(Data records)
--------------------------------------------------
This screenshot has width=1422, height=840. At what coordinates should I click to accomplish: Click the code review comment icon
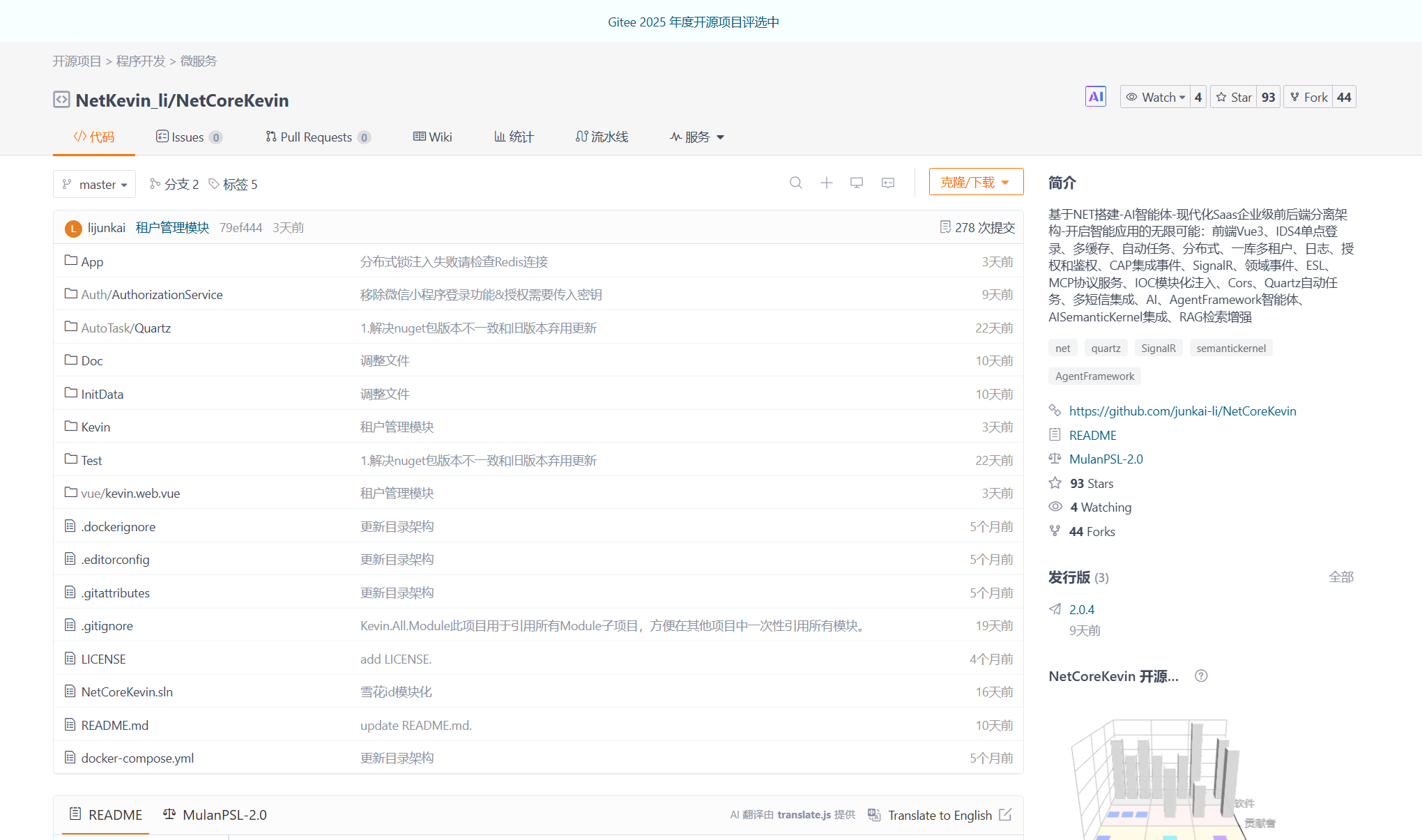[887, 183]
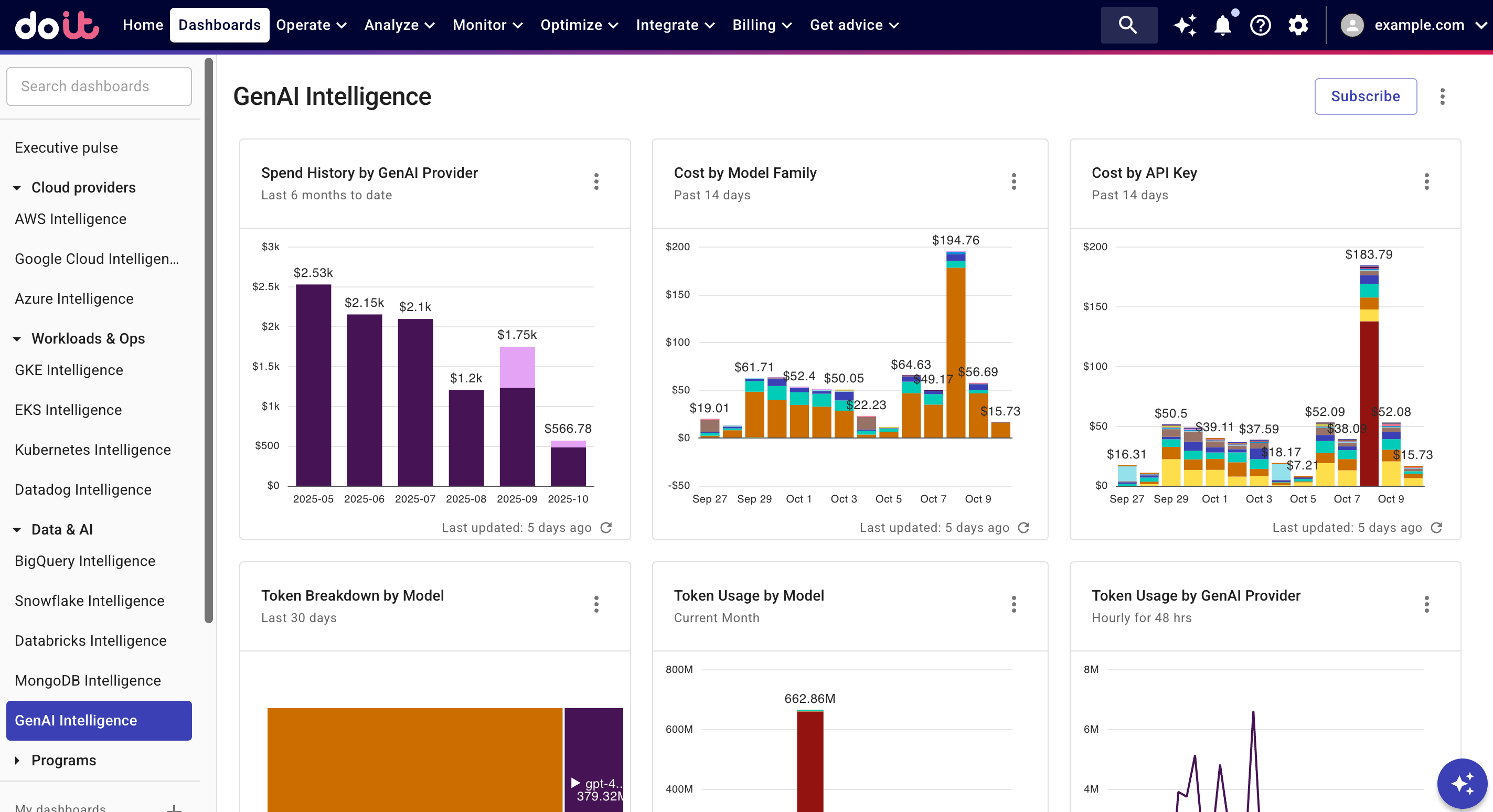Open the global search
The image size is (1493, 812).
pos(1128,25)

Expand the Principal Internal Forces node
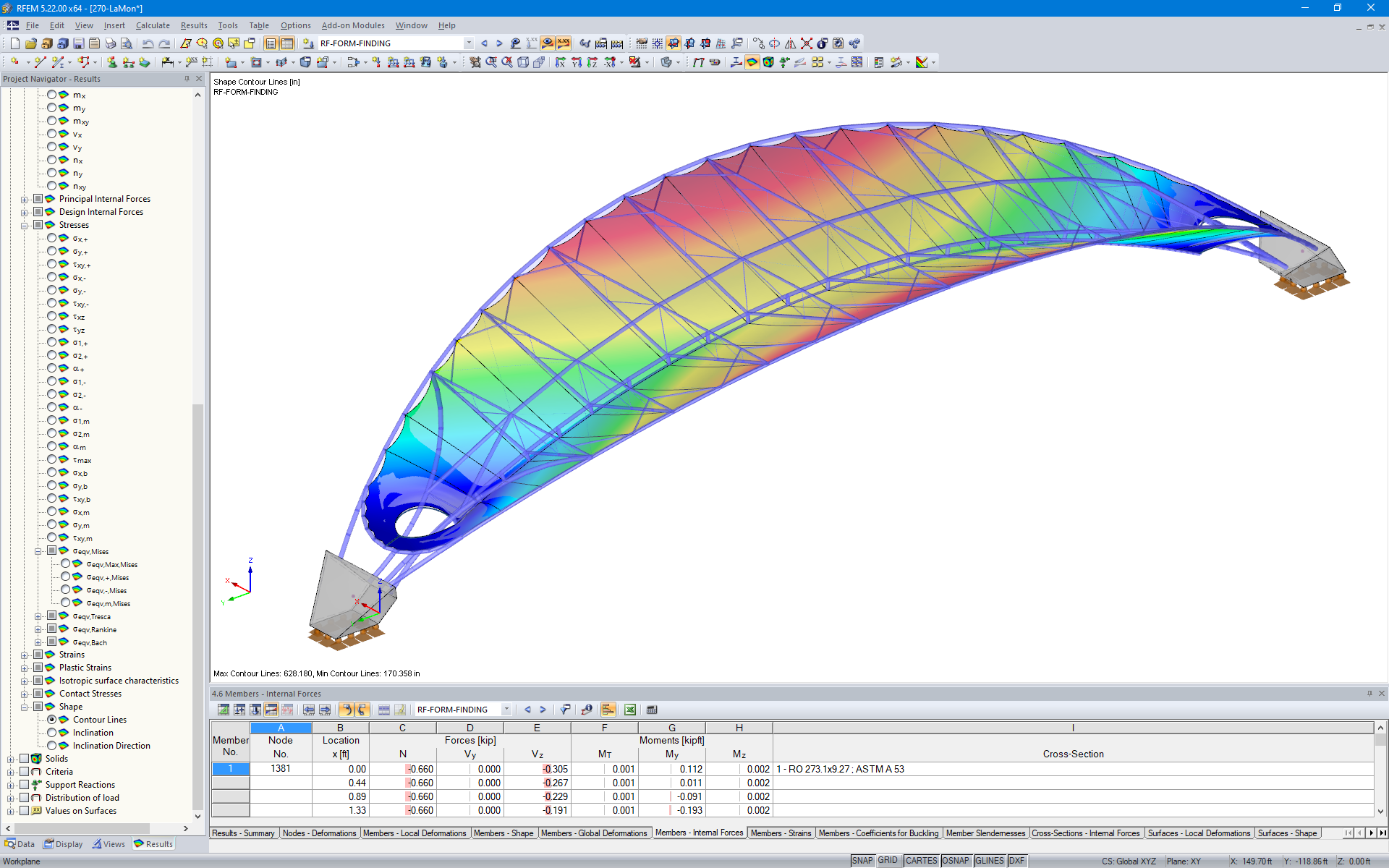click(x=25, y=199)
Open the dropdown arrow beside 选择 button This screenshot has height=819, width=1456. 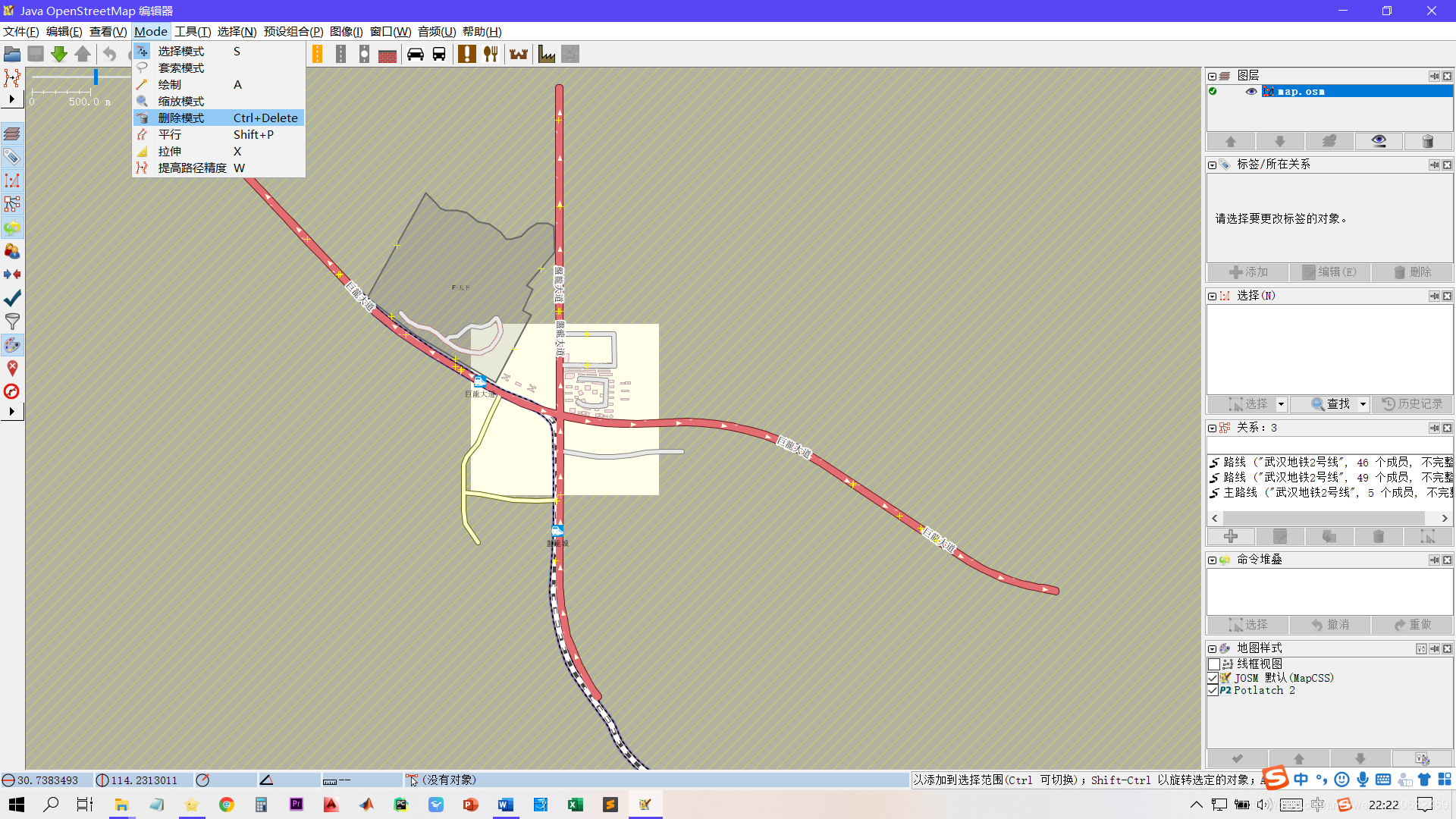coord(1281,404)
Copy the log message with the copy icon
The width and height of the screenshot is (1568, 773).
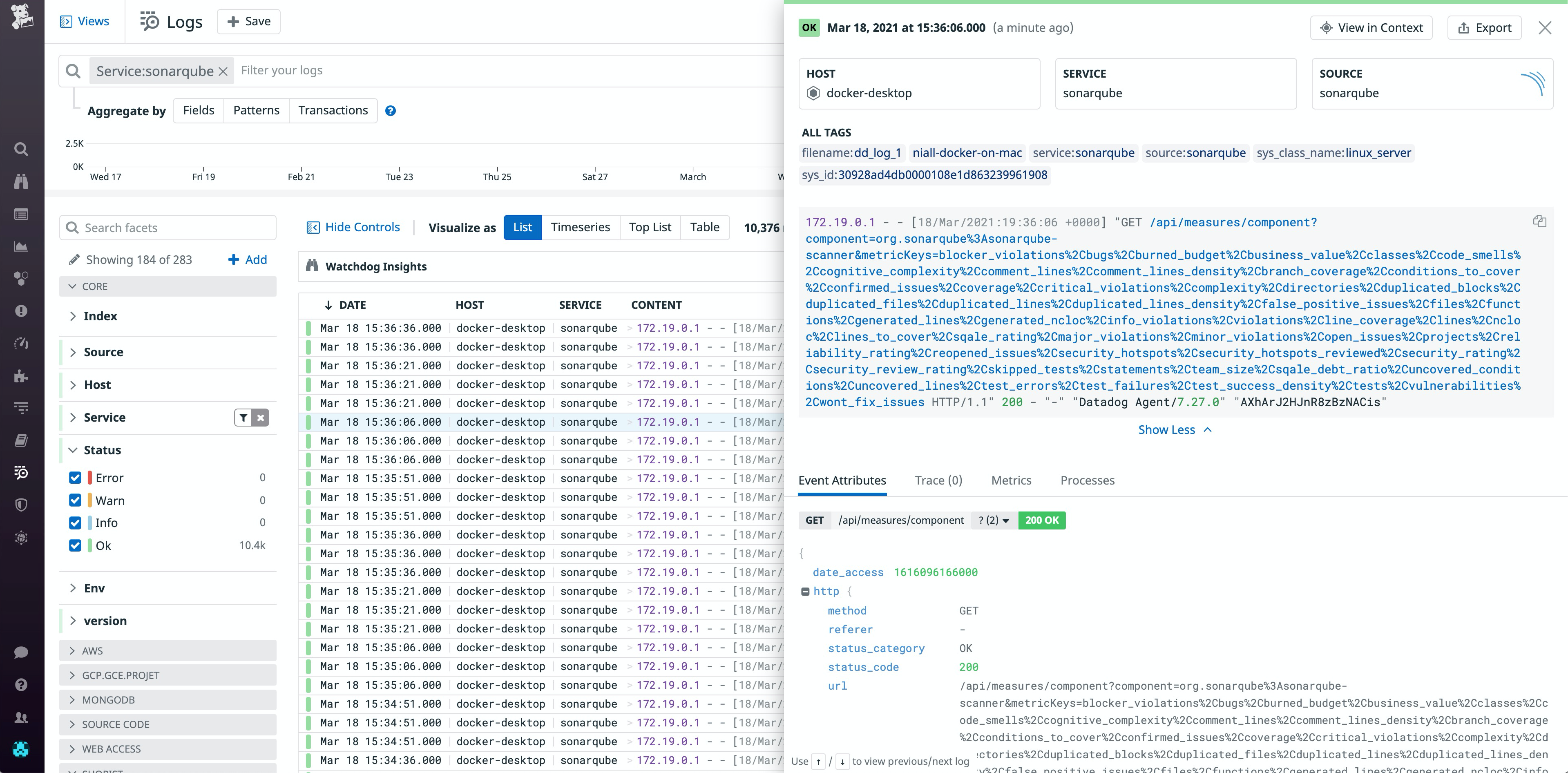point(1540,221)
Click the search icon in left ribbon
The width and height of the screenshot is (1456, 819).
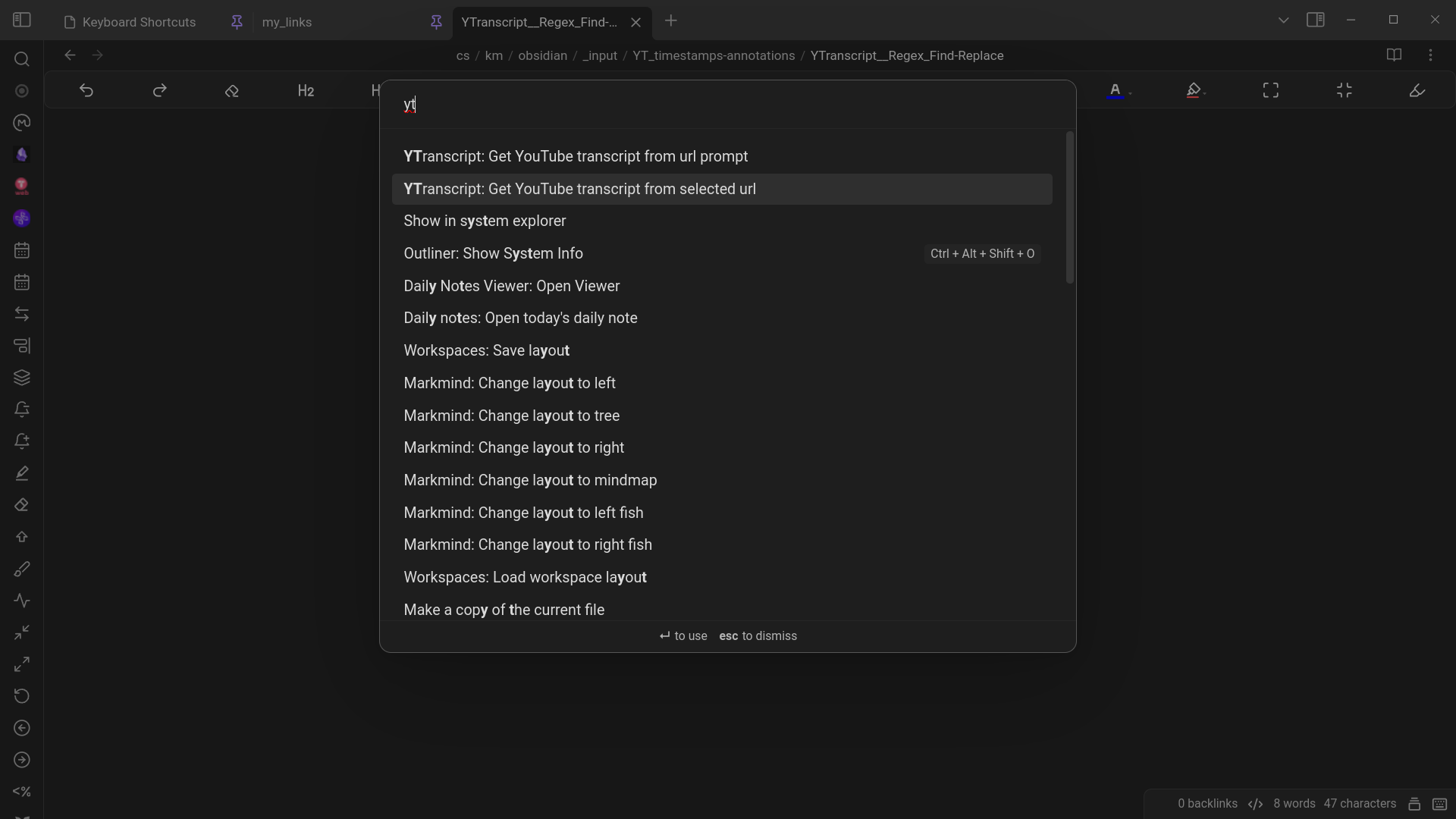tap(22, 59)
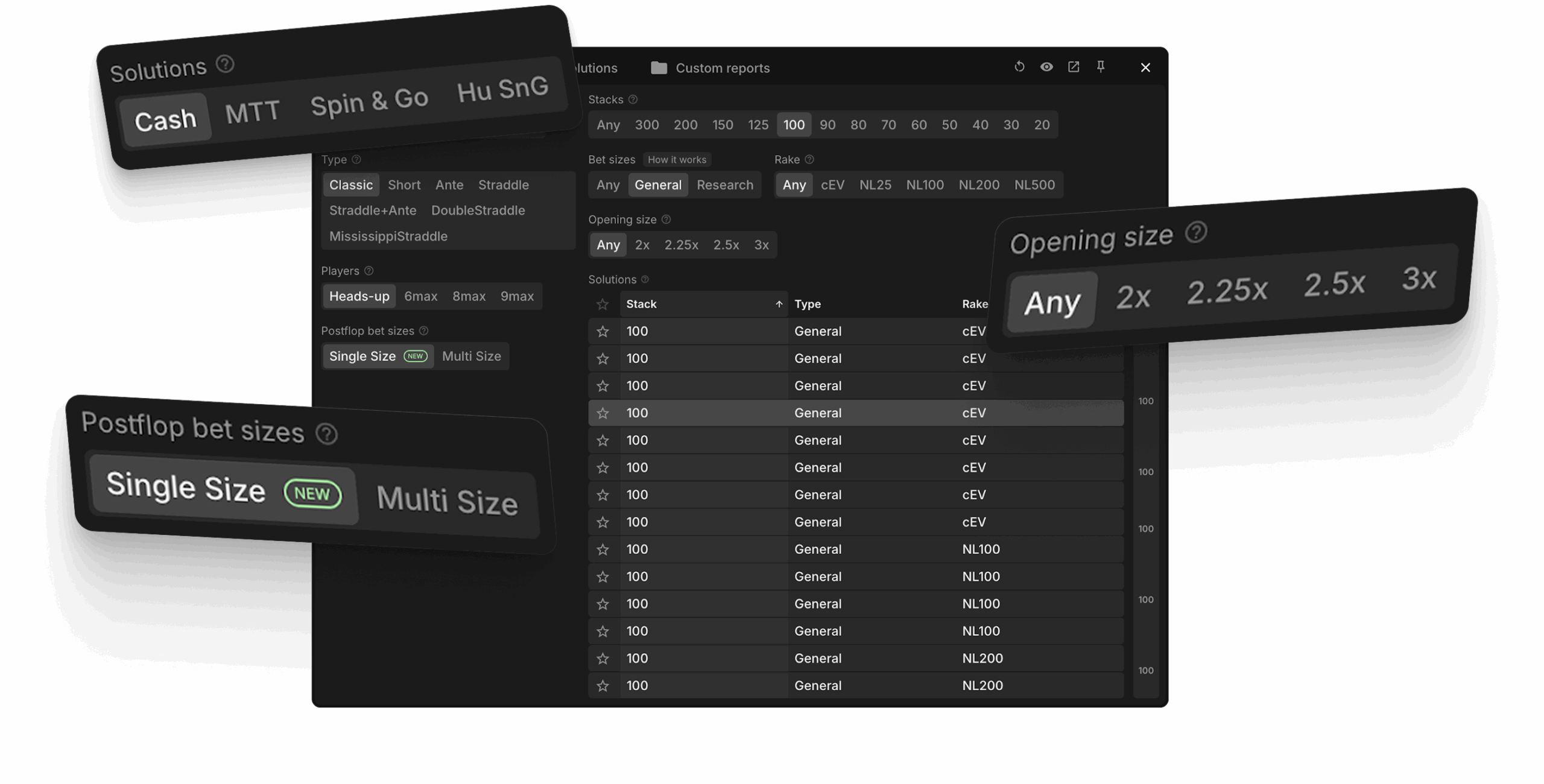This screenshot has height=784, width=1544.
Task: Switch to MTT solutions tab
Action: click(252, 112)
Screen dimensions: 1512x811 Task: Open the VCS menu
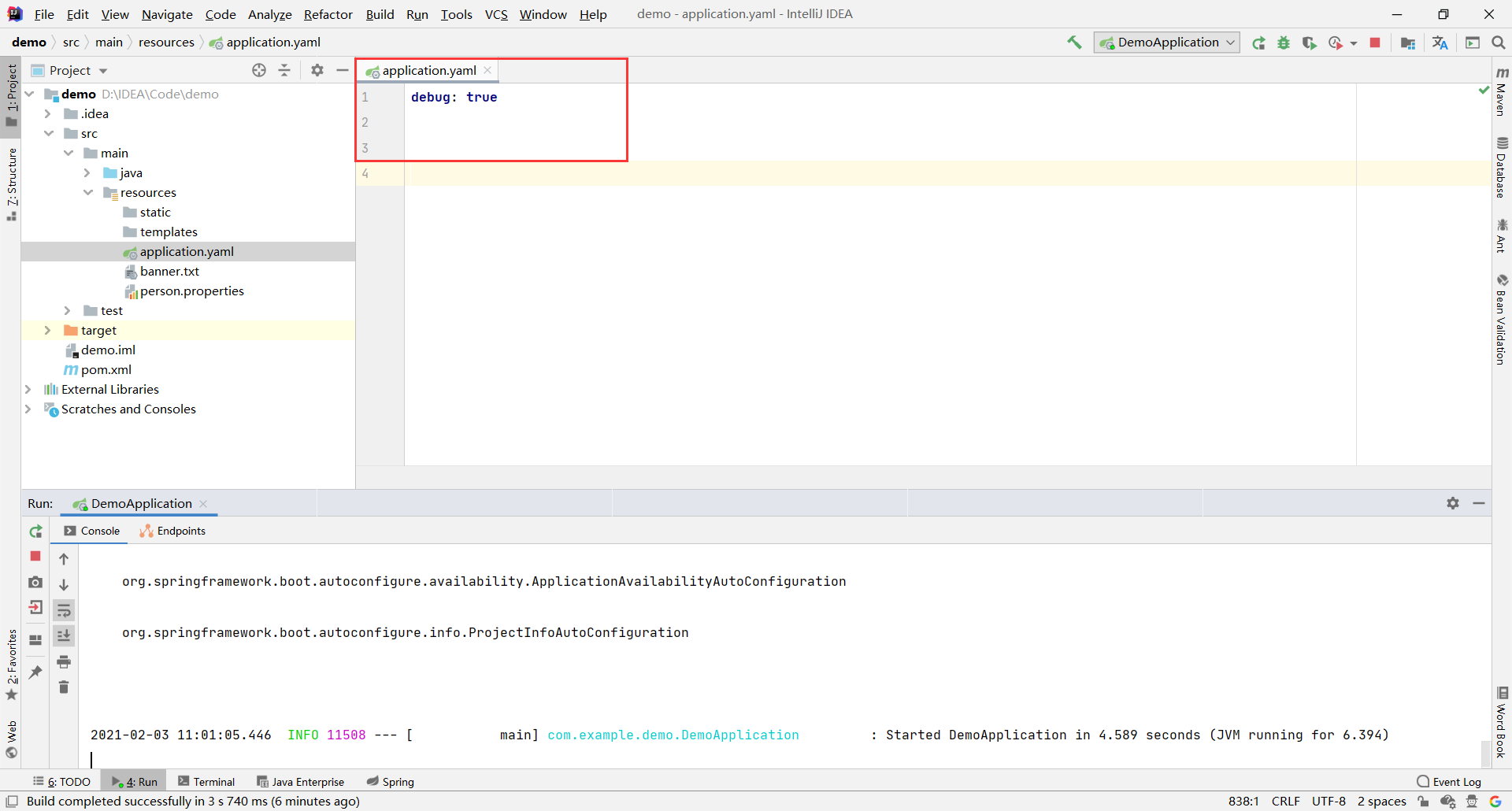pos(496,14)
--------------------------------------------------
Locate "Copy the log message with the copy icon" in the entries above. Copy, exactly and only, the lines from that line to the end, leaving out the pictures.

> _RESPONSE AREA_:
Copy the log message with the copy icon
The width and height of the screenshot is (1568, 773).
point(1540,221)
Click the search icon in left ribbon
The width and height of the screenshot is (1456, 819).
tap(22, 59)
This screenshot has height=784, width=1544.
Task: Switch to MTT solutions tab
Action: click(252, 112)
Screen dimensions: 1512x811 Task: Open the VCS menu
pos(496,14)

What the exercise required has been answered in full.